**What to work on:**
Gather every line from the entries below that includes "link".

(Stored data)

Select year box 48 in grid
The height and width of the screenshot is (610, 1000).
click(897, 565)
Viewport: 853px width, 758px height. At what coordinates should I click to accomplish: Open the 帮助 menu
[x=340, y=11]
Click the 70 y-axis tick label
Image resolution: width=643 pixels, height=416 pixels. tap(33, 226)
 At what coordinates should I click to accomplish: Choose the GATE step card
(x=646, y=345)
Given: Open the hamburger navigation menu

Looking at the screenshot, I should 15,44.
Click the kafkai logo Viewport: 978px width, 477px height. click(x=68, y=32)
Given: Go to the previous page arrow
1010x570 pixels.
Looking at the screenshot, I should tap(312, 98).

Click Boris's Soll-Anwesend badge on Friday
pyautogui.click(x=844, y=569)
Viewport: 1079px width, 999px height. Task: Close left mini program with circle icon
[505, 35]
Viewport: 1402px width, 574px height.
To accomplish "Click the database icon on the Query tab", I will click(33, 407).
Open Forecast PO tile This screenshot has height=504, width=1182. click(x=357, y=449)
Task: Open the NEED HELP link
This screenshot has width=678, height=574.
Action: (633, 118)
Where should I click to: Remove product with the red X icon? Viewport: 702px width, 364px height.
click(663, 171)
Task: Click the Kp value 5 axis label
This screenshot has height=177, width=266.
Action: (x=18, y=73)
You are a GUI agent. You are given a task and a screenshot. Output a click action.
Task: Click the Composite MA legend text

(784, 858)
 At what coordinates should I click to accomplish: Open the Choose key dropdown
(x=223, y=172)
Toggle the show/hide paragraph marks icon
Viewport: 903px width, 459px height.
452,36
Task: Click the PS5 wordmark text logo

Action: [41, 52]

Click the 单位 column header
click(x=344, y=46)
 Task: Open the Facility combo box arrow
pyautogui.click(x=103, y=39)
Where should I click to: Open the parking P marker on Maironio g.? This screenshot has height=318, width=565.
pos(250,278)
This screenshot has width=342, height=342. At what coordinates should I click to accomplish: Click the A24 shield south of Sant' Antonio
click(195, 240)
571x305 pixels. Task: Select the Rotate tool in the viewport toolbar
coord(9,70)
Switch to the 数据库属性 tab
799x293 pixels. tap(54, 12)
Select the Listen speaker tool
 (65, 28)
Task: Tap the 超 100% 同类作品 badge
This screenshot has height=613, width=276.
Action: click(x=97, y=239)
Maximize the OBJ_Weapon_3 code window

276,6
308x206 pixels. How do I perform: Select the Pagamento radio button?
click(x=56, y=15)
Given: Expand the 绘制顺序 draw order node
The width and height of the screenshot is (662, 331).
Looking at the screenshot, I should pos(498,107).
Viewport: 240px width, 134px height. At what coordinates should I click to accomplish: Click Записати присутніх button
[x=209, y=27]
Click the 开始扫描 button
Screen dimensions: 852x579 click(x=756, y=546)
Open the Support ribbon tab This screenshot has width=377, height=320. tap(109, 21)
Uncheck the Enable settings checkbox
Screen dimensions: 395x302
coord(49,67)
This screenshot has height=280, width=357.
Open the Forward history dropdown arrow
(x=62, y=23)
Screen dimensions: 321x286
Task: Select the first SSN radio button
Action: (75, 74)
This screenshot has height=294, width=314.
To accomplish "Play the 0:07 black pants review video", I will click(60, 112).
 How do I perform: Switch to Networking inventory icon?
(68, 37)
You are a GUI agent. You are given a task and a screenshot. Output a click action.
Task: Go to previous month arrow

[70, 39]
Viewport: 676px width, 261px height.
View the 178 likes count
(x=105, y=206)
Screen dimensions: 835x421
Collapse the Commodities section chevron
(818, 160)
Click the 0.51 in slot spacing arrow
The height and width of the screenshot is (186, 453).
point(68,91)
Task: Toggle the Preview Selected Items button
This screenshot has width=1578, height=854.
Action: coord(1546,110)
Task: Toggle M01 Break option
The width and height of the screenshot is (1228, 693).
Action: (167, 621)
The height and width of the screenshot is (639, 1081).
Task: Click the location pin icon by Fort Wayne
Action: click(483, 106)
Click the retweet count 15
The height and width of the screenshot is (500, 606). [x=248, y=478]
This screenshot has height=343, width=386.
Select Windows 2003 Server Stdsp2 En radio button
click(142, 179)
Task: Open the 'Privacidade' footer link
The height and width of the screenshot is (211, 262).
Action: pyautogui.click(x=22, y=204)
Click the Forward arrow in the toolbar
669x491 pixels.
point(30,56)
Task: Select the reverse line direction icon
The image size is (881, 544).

**Written response:**
Task: Open the NEED HELP link
Task: Open the 'Privacidade' footer link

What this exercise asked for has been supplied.